Amiss observed with interest but without surprise that Chatterton was as good as his word. He swung along on his crutches like a veteran, his dapper form complemented by the fleshy majesty of Glastonbury’s. As they disappeared towards the lift a stampede of policemen emerged from the library and thundered towards the stairs. Milton and Pooley lagged behind. Sammy Pike reappeared and joined them and Amiss edged towards them, keeping an eye out for unwelcome observers.

‘We’re off, Robert,’ said Milton. ‘Nothing more to be done tonight. We’ll have to wait before we can be absolutely certain of the time and manner of death, but from what we know already, it looks, yet again, as if any of those old buggers could have done it.’

‘Nothing especially to look out for?’

‘Incriminating documents in Blenkinsop’s handwriting would be nice,’ said Milton.

‘And the murderer’s cylindrical object,’ said Pooley.

‘A crutch?’ suggested Amiss.

‘I thought of that, ’ said Pooley. ‘The circumference is about right, but apparently the object itself is too long. You don’t get the thrust.’

‘You’d be looking for something shaped like a truncheon or a torch,’ said Pike.

‘We’ll have some better ideas when the preliminary pathology report comes in tomorrow,’ said Milton.

‘Will you be coming here?’

‘I doubt if Ellis or I will be along tomorrow. Sammy will be running things. Give Ellis a ring before lunch-time and he’ll bring you up to date. Goodnight, Robert. And please be careful.’

‘I will.’

‘I’ll order some provisions for you tomorrow, Robert, ’ said Pooley.

‘You mean in case Blenkinsop’s successor puts us back on short rations? Well, that raises an interesting question. Who the hell is going to become the new secretary?’

‘If the murder rate speeds up,’ said Milton, ‘perhaps you might put in for the job yourself.’

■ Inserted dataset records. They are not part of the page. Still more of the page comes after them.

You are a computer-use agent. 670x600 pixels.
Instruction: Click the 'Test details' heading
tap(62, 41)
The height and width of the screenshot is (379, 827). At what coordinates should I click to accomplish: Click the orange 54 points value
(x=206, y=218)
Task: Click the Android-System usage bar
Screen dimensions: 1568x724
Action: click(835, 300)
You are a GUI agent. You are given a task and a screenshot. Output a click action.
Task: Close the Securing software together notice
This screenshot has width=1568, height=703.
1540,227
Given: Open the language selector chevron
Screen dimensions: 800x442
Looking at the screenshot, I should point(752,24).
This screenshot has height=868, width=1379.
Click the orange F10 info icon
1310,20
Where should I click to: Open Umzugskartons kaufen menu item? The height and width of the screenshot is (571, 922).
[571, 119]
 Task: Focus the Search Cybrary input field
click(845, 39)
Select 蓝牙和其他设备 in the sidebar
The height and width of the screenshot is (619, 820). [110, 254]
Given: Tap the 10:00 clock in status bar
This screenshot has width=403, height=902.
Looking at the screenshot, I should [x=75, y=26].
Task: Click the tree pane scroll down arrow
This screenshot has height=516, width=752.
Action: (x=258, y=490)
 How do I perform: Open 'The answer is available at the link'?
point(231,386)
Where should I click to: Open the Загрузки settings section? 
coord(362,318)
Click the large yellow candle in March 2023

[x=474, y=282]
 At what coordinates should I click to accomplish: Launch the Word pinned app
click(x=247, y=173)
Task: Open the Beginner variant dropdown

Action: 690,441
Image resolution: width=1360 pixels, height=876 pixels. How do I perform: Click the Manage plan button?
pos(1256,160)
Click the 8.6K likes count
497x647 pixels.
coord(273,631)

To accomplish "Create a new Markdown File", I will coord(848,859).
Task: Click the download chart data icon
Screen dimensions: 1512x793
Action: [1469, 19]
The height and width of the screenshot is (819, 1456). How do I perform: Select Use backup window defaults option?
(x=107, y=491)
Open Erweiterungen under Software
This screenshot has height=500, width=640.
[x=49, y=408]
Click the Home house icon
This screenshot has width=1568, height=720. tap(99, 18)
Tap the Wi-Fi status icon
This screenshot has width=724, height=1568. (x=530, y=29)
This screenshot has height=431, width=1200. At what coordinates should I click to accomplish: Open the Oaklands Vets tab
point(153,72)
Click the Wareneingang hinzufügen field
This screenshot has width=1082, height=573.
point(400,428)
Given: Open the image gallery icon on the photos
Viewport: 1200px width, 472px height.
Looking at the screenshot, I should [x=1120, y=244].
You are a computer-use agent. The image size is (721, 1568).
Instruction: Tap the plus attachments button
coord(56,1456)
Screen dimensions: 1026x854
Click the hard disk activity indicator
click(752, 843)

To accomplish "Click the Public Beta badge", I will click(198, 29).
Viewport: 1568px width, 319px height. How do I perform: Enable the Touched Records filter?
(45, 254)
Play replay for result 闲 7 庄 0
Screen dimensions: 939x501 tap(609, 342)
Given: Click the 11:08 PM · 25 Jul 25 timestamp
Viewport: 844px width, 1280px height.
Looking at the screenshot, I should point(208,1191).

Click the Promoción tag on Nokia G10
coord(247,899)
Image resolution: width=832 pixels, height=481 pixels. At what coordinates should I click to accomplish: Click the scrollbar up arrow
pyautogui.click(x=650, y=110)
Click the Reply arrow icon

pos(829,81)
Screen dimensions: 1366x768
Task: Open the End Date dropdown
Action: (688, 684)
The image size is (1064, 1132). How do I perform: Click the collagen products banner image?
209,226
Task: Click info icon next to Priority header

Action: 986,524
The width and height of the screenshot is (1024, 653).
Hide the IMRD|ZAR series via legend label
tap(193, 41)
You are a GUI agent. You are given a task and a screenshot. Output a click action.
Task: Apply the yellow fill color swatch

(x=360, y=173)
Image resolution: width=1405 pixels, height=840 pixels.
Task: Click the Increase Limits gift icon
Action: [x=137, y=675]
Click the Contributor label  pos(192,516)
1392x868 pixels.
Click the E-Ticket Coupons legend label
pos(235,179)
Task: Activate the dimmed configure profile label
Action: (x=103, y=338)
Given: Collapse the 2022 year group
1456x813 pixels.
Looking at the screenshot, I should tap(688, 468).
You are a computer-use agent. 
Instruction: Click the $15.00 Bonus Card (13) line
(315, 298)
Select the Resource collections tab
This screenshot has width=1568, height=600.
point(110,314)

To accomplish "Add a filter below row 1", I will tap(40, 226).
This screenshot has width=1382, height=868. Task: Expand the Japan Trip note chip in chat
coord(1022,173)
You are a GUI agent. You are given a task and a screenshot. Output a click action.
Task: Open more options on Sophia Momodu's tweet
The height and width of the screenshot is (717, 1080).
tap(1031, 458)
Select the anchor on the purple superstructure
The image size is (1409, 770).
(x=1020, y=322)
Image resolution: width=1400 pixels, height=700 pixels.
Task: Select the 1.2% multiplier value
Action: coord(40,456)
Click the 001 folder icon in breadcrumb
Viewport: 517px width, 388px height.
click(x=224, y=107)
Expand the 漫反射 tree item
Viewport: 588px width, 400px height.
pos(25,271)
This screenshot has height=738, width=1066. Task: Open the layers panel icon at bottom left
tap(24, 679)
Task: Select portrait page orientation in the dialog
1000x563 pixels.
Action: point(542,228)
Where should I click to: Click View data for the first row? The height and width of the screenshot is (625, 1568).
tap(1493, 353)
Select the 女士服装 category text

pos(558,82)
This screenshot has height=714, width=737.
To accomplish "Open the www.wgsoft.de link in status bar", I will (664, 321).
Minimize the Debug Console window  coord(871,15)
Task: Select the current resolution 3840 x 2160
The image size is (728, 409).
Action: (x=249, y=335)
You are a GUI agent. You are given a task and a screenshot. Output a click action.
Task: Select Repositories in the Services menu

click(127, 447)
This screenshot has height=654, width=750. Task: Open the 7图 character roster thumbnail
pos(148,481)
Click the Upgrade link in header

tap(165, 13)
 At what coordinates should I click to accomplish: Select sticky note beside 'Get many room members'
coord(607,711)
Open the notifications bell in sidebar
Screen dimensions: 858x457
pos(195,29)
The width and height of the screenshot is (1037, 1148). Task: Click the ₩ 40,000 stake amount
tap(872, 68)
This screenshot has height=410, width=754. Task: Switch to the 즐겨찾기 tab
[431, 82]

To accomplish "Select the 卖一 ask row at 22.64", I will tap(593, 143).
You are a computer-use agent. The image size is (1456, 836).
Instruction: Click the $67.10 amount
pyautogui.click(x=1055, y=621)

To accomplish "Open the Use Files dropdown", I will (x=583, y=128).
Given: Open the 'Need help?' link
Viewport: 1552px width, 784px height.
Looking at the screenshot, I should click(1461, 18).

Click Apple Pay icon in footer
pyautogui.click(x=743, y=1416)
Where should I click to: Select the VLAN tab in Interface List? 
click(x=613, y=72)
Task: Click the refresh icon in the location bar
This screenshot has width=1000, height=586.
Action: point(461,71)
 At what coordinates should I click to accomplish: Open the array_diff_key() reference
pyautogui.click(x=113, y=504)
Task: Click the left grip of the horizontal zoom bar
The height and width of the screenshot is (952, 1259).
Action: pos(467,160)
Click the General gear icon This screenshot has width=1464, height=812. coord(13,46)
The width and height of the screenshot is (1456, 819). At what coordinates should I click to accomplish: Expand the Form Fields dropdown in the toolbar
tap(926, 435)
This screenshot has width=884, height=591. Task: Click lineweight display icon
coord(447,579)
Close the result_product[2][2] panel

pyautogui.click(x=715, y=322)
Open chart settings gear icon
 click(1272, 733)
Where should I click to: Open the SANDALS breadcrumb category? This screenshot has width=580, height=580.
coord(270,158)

‘I might be weary,’ said Amiss, ‘but I’m not suicidal.’

22

«
^
»

It was a dreadful night. Sunil snored loudly and Amiss didn’t have the heart to wake him. It was bad enough, he felt, to be cast out by your family, be stuck working in ffeatherstonehaugh’s, and be spending all your spare time working for a degree, without additionally having the stress of falling over dead bodies: the boy needed his sleep. In any case, Amiss’s mind was racing, grappling with a situation devoid of any rational explanation. He desperately wanted to get up, make himself a cup of tea or get a drink and walk around and think; instead, he was trapped. Downstairs would be in darkness, so any light going on would attract the attention of the night porter. While the faded old creature who bore the main brunt of night duty would be too dozy to spot anything, Ramsbum was a different matter and Amiss was pretty sure that this was his night on duty. He could be absolutely guaranteed to report to Fagg in the morning that a servant had been out of bounds, and this was no time to get the sack.

The hours passed in fruitless speculation on one side of the room and loud snoring on the other. At around five, Amiss’s need for sleep triumphed over his good nature and he hurled a paperback in Sunil’s direction. Nothing happened. Four books later there was a grunt, a snort, a muttered ‘Oh, sorry’, and the noise stopped. Amiss cursed himself for a soft-hearted fool. Just because Sunil had had a nasty experience didn’t mean that his sleeping pattern would have changed. After tossing and turning for another while, Amiss fell into a deep sleep from which he was woken less than an hour and a half later by his alarm clock. To his chagrin, Sunil had disappeared. He washed and dressed quickly and was downstairs ten minutes before breakfast began, hoping for a quiet word with Gooseneck about Sunil’s condition.